[CONSIGNES DE TRAVAIL]
Poursuivez, s'il vous plaît, le texte sur les prévisions économiques à partir de sa dernière phrase.

Prévisions comparées

Au lendemain de la grande récession de 2008, on redoutait une forte inflation après que les banques centrales avaient réagi en intensifiant leur politique monétaire. C’est un tout autre scénario qui s’est déroulé. Les régions développées ont plutôt frôlé la déflation en 2015 et 2016. Grâce à la reprise synchrone de l’économie mondiale entamée mi-2016 et l’assouplissement continu de la politique monétaire, les taux d’inflation sont revenus aux niveaux des objectifs des banques centrales.

Graphique du mois

 
Etats-Unis – PME: baromètre au beau fixe
Croissance du PIB
  Swiss Life Asset Managers Consensus
2018 2,7% 2,9%
2019 2,2% 2,6%

Si la personnalité du président Trump ne cesse de susciter la controverse, sa politique économique est saluée par les Américains: la confiance des consommateurs a atteint son plus haut des 18 dernières années selon le Conference Board. De plus, le moral des PME n’a jamais été aussi bon depuis le lancement du Small Business Optimism Index par la NFIB (National Federation of Independent Business) en 1974. La réforme fiscale engagée par Trump et le marché de l’emploi tendu ont stimulé les revenus disponibles des ménages. Les entreprises bénéficient de fortes incitations, la plupart des investissements fixes non résidentiels étant immédiatement déductibles des impôts. Selon les estimations en temps réel, l’économie américaine a poursuivi sa croissance annualisée d’environ 4% au troisième trimestre 2018. Comme l’économie dépend étroitement de la réforme fiscale, l’issue du scrutin de mi-mandat du Congrès reste incertaine. Si les Républicains confirment leur majorité aux deux chambres, les politiques fiscales procycliques seront certainement maintenues, avec un accent sur les dépenses d’infrastructures. La qualité de la croissance pourrait se dégrader car l’essor qu’a connu le secteur privé de l'investissement cette année ne se répétera pas, que le président sorte renforcé ou affaibli des élections du 6 novembre.

[CONTENU DES DONNÉES]
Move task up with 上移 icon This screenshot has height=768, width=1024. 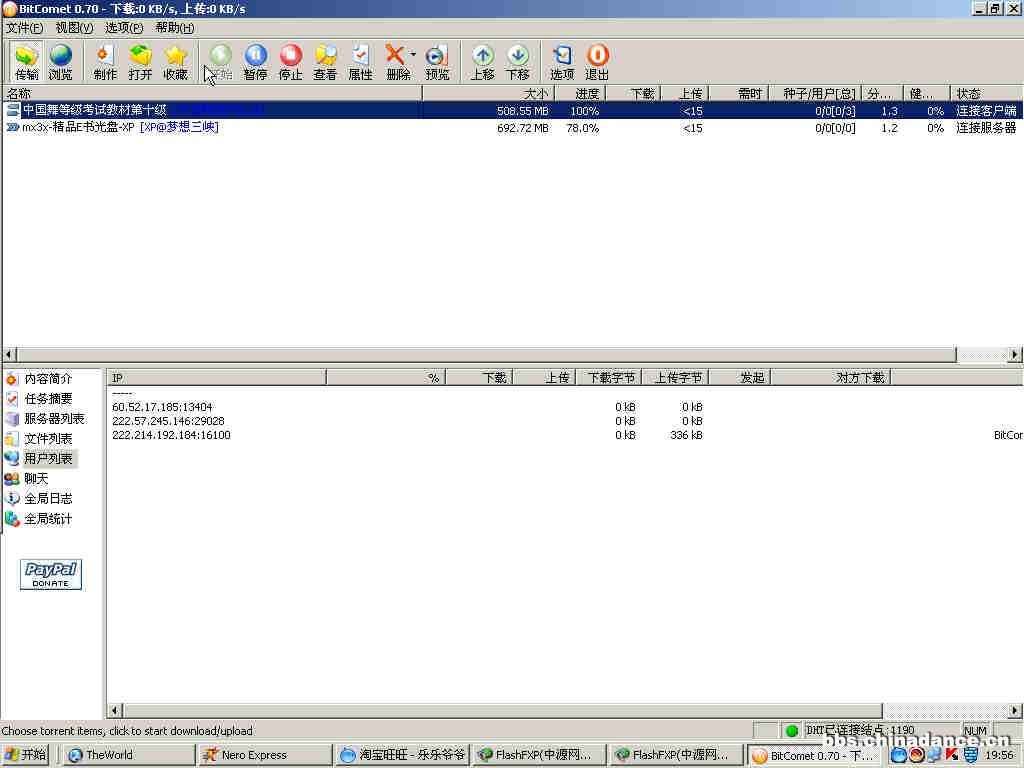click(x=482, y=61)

---

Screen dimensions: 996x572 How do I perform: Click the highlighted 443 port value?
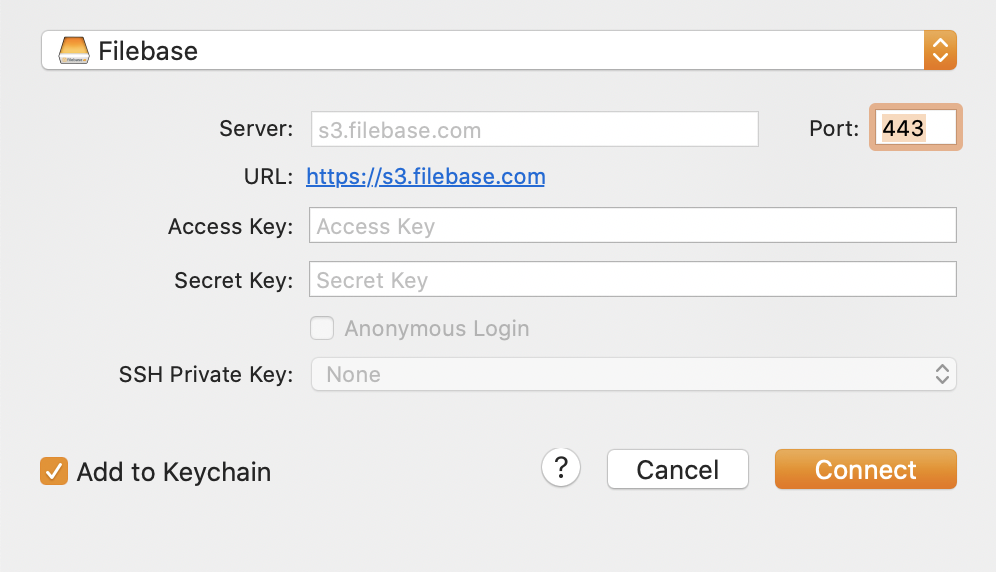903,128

[RÉPONSE À FOURNIR]
Inflation
  Swiss Life Asset Managers Consensus
2018 2,5% 2,5%
2019 2,1% 2,3%

L’effet global sur l’inflation des droits de douane plus élevés sur les biens chinois ne devrait pas dépasser 0,2%. Toutefois, l’annonce de droits de douane sur 200 milliards de biens fait naître un risque de hausse de l’inflation à court terme, tout comme la flambée continue des prix de l’énergie. A moyen terme, l’accélération de la croissance des salaires devrait stimuler le pouvoir de fixation des prix des prestataires nationaux. Mais il semble peu probable que l’inflation annuelle globale soit supérieure en moyenne l’année prochaine par rapport à 2018, l’effet de base des prix de l’énergie plus élevés pesant de moins en moins dans les statistiques.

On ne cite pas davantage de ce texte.